**The records**
[start]
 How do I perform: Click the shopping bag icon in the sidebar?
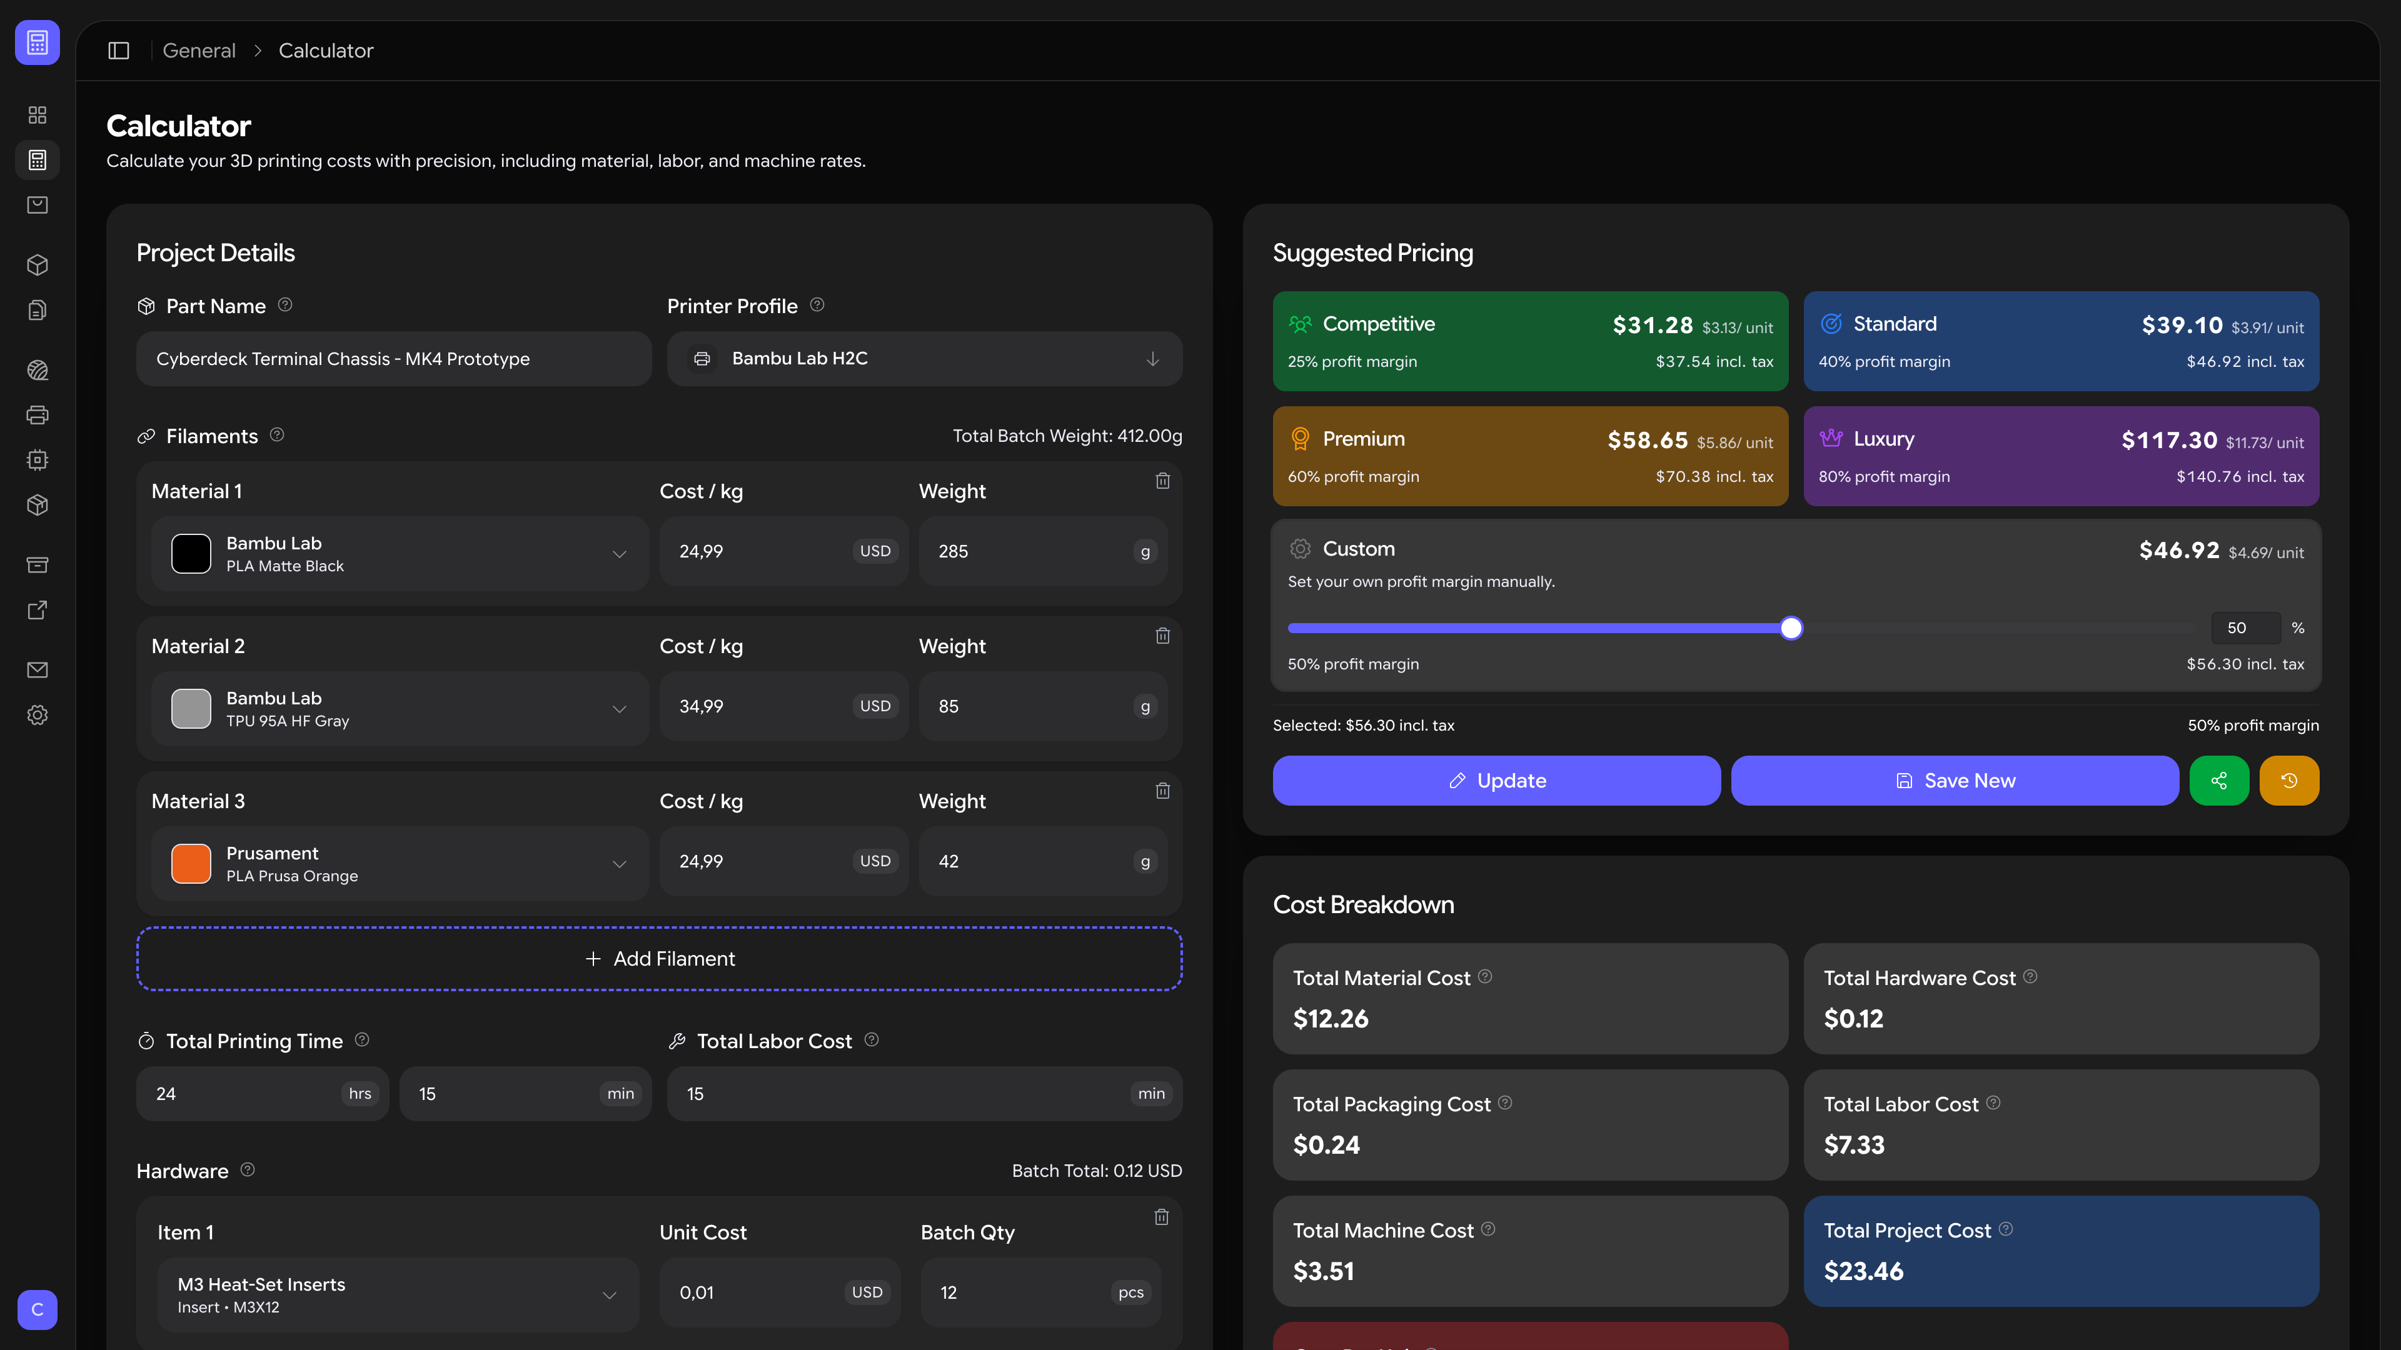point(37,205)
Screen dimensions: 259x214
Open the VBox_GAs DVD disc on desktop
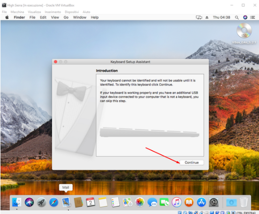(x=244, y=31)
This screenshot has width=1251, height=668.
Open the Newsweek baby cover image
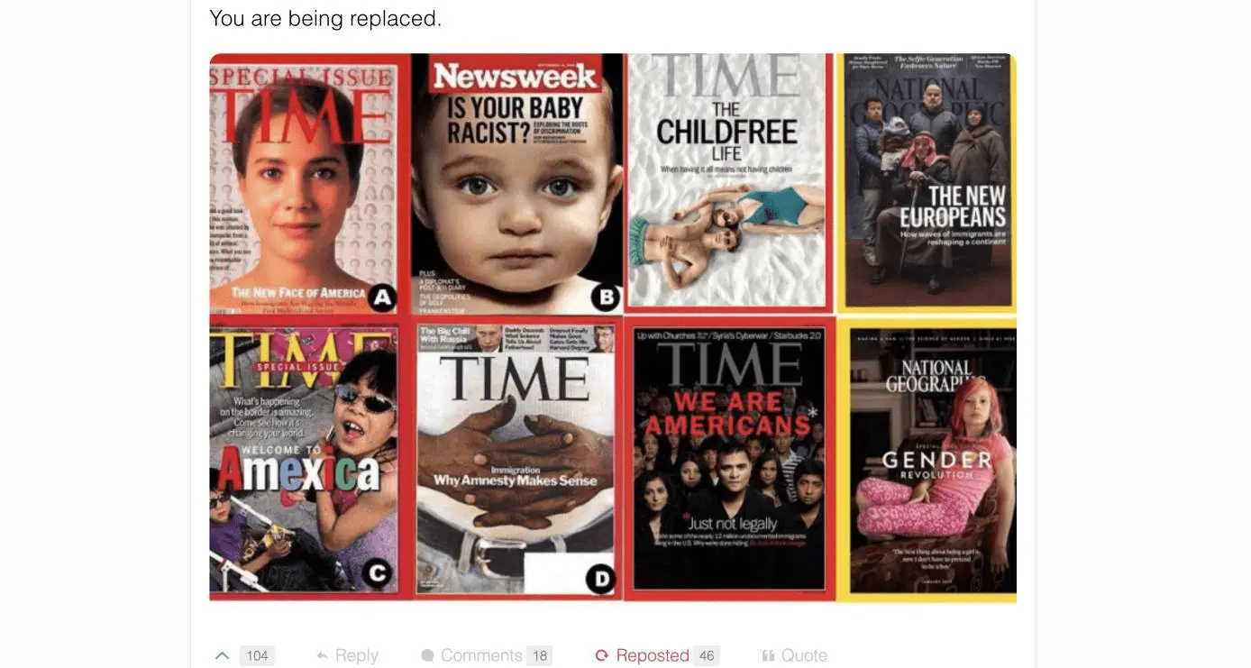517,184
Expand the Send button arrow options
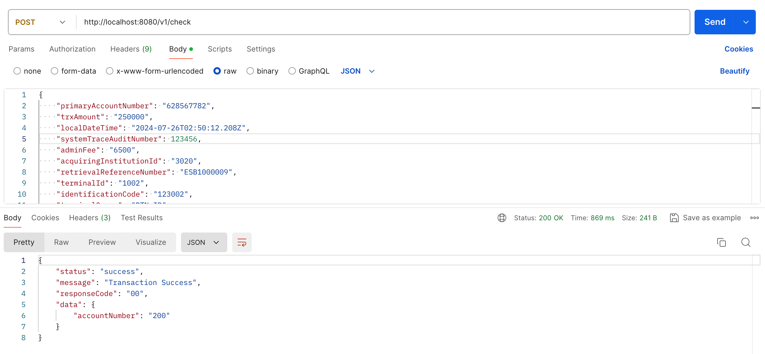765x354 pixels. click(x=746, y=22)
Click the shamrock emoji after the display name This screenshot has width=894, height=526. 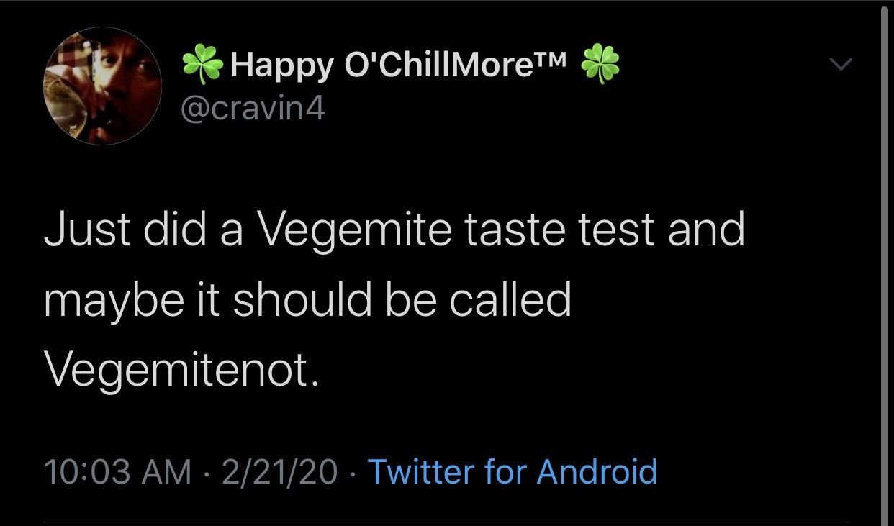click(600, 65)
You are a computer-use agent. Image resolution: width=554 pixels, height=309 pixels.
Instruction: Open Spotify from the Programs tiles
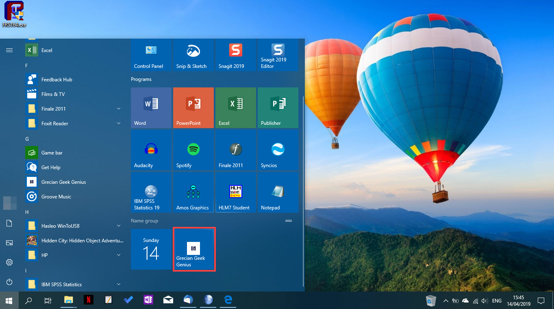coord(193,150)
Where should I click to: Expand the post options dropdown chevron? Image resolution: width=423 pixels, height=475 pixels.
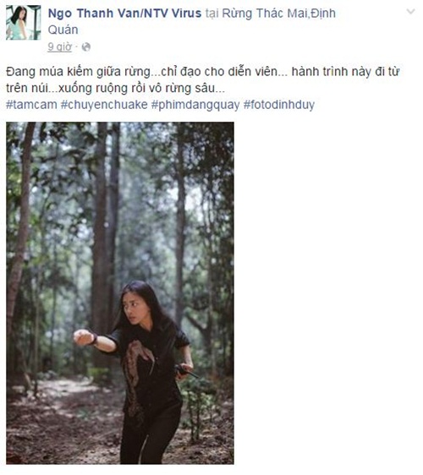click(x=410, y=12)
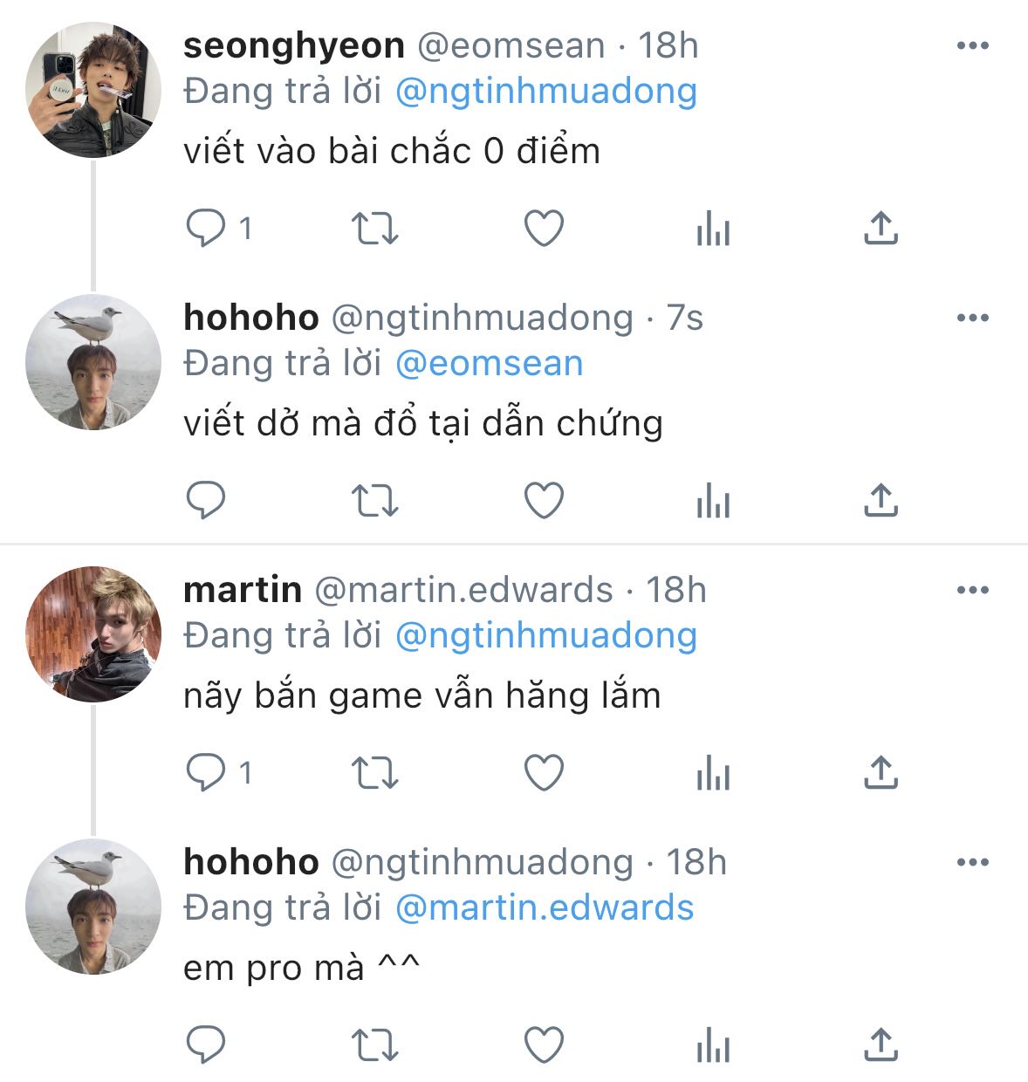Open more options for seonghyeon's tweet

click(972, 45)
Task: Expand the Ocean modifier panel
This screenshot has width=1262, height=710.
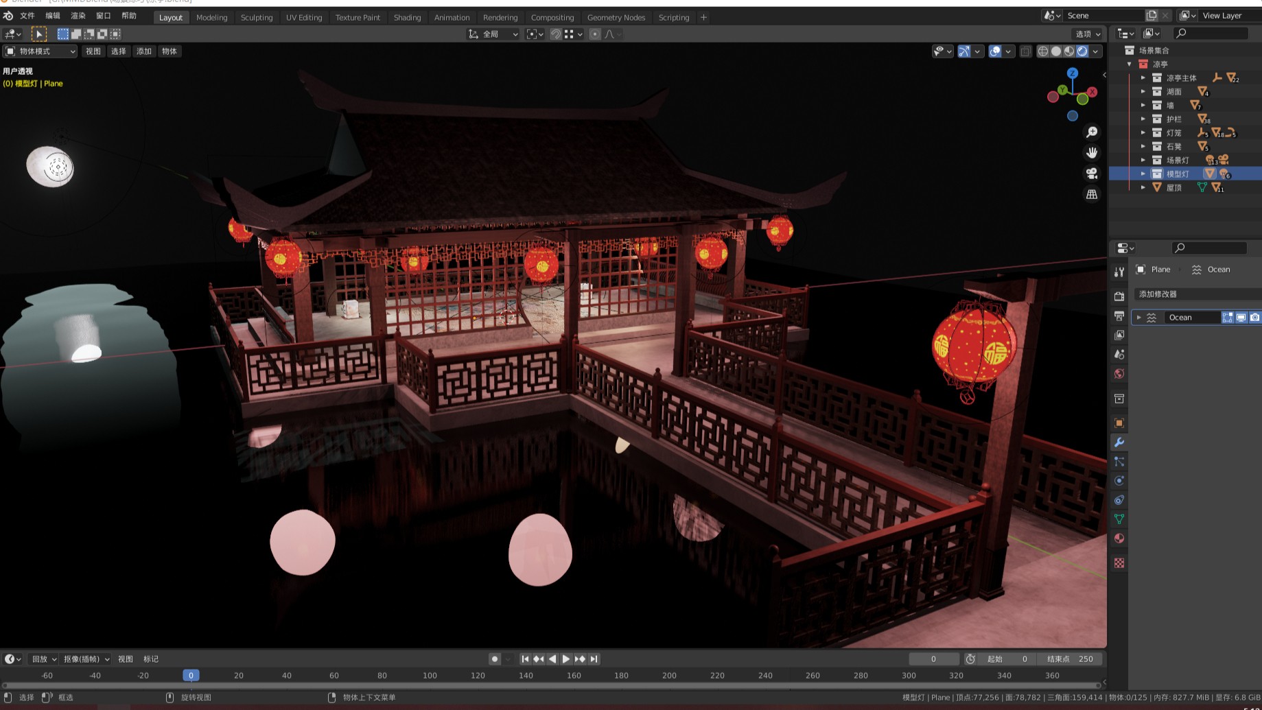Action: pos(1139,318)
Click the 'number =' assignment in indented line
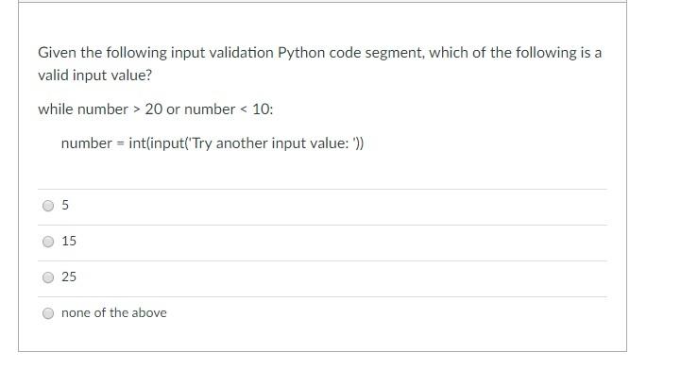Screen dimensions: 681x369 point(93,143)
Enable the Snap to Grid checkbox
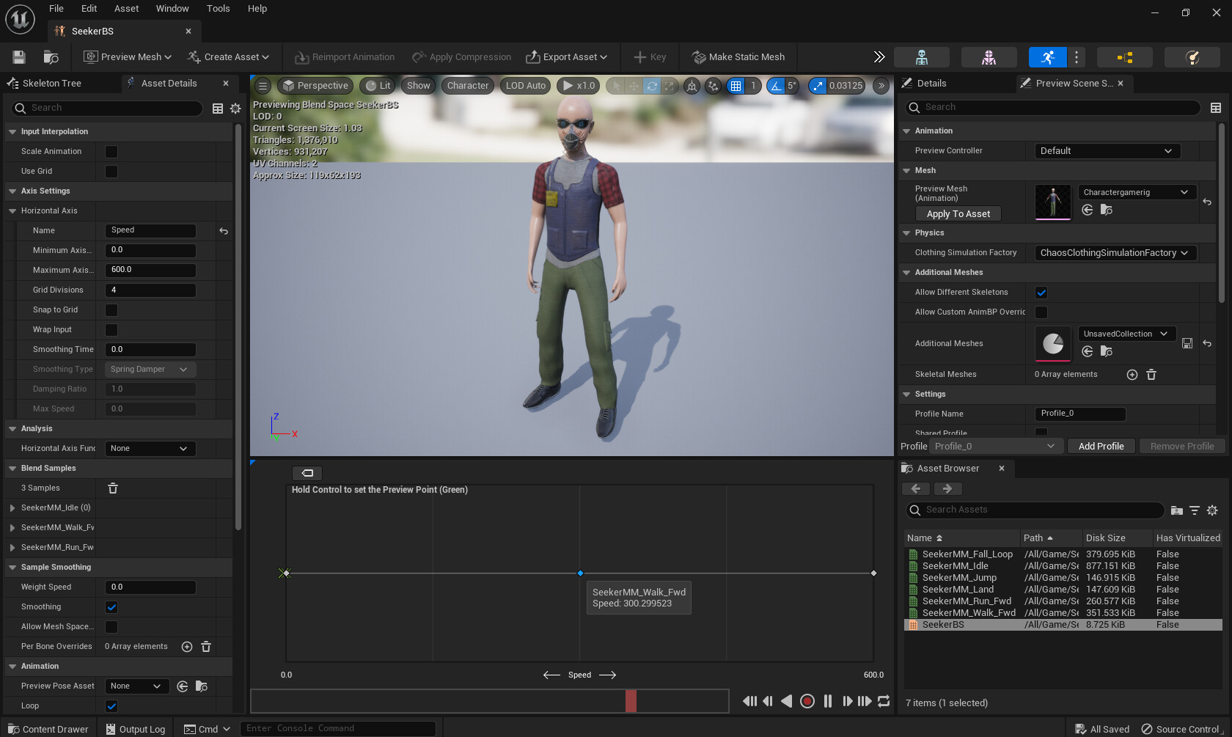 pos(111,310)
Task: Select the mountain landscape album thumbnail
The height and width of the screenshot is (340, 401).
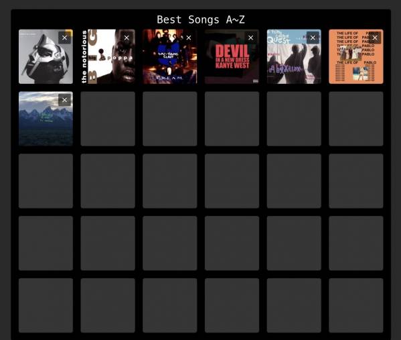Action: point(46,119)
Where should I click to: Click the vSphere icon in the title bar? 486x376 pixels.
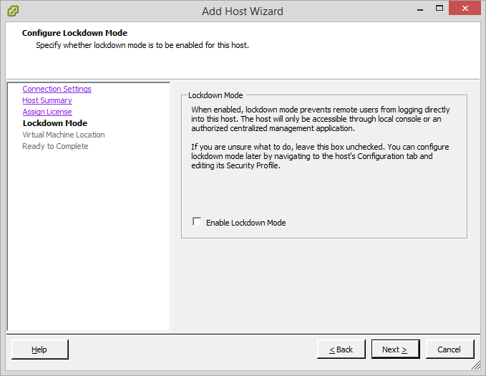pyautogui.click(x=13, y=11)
[end]
**Stated exercise**
Reproduce the lines verbatim, starting with the line containing "Task: Select the" and continuing through the end of the items. Omit the pictures from your output.

**Solution for this problem**
Task: Select the mountain landscape album thumbnail
The height and width of the screenshot is (340, 401).
Action: point(46,119)
Where should I click to: Click the vSphere icon in the title bar? 486x376 pixels.
pyautogui.click(x=13, y=11)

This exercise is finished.